Gary Kildall seemed pretty reasonable about settlements too so maybe people would have been persuaded to settle had CP/M hung around, but the biggest insult would have been that it was based on CP/M 2.2, NOT CP/M 3 or MP/M or anything he worked on later which is more of a threat as it represents a fork that would only serve to draw customers away, not back and forth between... MSX-DOS would have been similar. It would have been based on earlier CP/M versions, and hence driven compatability back towards version 1. That in and of itself is a bit of a threat as it lowers the lowest common denominator and invalidates future developments and hence revenue from upgrades.
likewise, if software companies kept pushing out CP/M 1.0 compatible software, no one is going to upgrade their OS.
CP/M 1.0 compatible software? FWIW, 1.4 was the first version that was even remotely common in the wild, and for most practical purposes CP/M 2.2 is universally considered the baseline version. If you compare the
CP/M parts of MS-DOS to the
CP/M BDOS call list you'll see it basically copied the 2.2 API,
as did MSX-DOS. Anyway, I'm kind of curious what you feel like was implemented in CP/M 3 or MP/M would change anything with regard to making CP/M a more "desirable" user environment, specifically with regard to making *good* software more portable?
I think it's worth noting that CP/M really was a dumpster file by the early 80's.
Here's a recollection from someone who worked on the development of the Atari ST in 1984. Atari contracted with DRI for both the GEM GUI and an underlying OS for it to run on top of, and that underlying OS was originally going to be CP/M-68K. Read the article for more details, but even in 1984 the version of CP/M-68K they were working with was stuck with nothing but the rusty old CP/M filesystem calls and character I/O; the team was "saved" from CP/M by switching to a DRI skunkworks project called GEMDOS which, ironically for this thread perhaps, was a
knockoff of MS-DOS, using the FAT filesystem and cloning the better MS-DOS 2.x filesystem API; this is what eventually became the underpinnings of Atari's TOS, not CP/M-68k. (The history of GEMDOS is murky, but it looks like it was related to PC-MODE and other components that turned Concurrent CP/M-86 into Concurrent DOS... and then of course eventually DR-DOS.) So... yeah, it kind of reads like by the mid-80's even DRI was done with CP/M.
For the most-part yes, excepting that there was a slight almost-formed movement of people with z80 systems that *didn't* support CP/M who wanted to use it, because IIRC, Wordstar was still pretty big and hung in there until around 1990 and there were other apps too they wanted, for exactly the reasons I've mentioned. They were tired of losing data and the PC hadn't quite become the new defacto standard until the late 80s.

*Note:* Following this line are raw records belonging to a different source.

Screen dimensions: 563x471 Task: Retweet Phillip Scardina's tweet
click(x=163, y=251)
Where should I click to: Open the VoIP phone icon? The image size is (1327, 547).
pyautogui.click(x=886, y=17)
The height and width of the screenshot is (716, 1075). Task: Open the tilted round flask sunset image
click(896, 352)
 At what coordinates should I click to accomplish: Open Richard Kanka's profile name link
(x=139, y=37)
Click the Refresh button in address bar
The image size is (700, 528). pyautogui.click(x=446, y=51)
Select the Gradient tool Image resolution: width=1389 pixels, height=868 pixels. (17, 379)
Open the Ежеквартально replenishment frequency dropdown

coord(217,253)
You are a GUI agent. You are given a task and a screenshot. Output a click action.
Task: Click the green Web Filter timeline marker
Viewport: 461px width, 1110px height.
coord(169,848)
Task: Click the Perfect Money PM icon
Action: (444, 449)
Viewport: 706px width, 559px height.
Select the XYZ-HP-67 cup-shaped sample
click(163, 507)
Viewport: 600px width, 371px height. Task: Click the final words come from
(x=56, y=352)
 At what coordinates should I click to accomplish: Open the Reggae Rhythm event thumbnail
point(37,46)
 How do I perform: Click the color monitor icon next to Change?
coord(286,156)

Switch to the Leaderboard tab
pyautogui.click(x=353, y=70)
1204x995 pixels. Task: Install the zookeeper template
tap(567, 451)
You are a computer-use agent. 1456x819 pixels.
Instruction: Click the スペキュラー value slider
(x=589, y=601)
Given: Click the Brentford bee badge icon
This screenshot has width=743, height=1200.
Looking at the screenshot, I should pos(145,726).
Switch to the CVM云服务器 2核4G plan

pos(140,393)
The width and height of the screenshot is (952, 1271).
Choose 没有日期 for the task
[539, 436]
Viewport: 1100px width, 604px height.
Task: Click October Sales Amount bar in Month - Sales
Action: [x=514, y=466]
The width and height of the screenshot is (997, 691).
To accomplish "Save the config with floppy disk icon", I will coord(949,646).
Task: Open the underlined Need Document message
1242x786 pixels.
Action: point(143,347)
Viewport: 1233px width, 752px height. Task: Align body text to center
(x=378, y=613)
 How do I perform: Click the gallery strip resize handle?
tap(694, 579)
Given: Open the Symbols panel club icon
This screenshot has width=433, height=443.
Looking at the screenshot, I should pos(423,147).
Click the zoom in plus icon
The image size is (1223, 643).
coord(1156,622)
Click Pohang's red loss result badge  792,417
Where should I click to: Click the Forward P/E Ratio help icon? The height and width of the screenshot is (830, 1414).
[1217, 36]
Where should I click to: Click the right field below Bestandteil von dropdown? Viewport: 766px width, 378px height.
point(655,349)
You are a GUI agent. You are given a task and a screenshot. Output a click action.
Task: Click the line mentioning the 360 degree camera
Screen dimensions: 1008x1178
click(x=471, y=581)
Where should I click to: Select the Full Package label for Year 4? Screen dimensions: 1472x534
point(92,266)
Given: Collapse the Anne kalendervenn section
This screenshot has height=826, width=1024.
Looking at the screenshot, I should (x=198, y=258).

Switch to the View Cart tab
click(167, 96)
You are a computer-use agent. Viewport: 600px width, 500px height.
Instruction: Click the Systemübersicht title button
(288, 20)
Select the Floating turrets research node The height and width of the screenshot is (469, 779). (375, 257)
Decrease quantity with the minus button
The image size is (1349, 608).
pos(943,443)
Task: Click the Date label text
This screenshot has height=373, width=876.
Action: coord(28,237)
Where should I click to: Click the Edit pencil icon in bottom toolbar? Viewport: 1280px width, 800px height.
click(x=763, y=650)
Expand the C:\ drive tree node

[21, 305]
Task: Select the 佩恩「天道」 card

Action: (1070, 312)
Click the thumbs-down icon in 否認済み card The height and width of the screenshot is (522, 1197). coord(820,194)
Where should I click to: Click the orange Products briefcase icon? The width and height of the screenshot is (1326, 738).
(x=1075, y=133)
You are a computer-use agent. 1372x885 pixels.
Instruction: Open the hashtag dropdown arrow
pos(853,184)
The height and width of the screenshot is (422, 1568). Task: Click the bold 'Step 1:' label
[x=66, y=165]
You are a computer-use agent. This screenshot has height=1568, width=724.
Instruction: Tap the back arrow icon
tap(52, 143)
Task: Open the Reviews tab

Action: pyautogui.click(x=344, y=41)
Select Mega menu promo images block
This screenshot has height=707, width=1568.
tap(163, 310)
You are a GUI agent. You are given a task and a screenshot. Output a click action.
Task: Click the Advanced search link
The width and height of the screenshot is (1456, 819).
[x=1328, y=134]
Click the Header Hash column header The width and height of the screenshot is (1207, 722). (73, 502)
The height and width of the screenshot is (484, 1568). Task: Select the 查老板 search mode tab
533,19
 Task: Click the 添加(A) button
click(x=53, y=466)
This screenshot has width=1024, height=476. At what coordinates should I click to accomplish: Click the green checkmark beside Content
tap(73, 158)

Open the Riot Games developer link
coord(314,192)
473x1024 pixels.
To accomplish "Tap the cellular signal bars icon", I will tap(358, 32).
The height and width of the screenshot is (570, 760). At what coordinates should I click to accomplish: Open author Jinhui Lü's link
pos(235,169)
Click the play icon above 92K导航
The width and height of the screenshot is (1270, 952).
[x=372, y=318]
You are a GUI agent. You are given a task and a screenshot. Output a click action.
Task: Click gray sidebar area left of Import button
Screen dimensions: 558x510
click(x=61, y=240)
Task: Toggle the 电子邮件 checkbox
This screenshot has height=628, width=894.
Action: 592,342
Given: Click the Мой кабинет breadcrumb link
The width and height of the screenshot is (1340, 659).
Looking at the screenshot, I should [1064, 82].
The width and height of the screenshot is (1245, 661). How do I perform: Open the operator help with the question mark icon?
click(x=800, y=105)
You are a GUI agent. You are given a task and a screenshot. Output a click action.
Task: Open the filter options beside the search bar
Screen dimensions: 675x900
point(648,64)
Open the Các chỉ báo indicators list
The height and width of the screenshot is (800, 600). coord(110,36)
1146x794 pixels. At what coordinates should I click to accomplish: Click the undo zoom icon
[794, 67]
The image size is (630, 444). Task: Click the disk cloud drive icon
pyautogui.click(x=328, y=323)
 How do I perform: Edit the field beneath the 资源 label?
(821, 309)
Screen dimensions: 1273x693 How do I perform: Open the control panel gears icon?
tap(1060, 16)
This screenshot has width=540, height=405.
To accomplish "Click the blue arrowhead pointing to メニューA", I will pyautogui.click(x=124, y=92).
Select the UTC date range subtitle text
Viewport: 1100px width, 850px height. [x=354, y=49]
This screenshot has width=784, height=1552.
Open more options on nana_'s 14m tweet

In other words, owners of machines that had been orphaned by their manufacturers or simply not taken seriously enough by software companies to bother porting "productivity" software to game computers found that hacking their computers to run CP/M at least gave them *something* they could use to stretch their investment a little further. That, in a nutshell, is what CP/M-80 was good for in the latter half of the 1980's. And, sure, Wordstar is definitely better than nothing.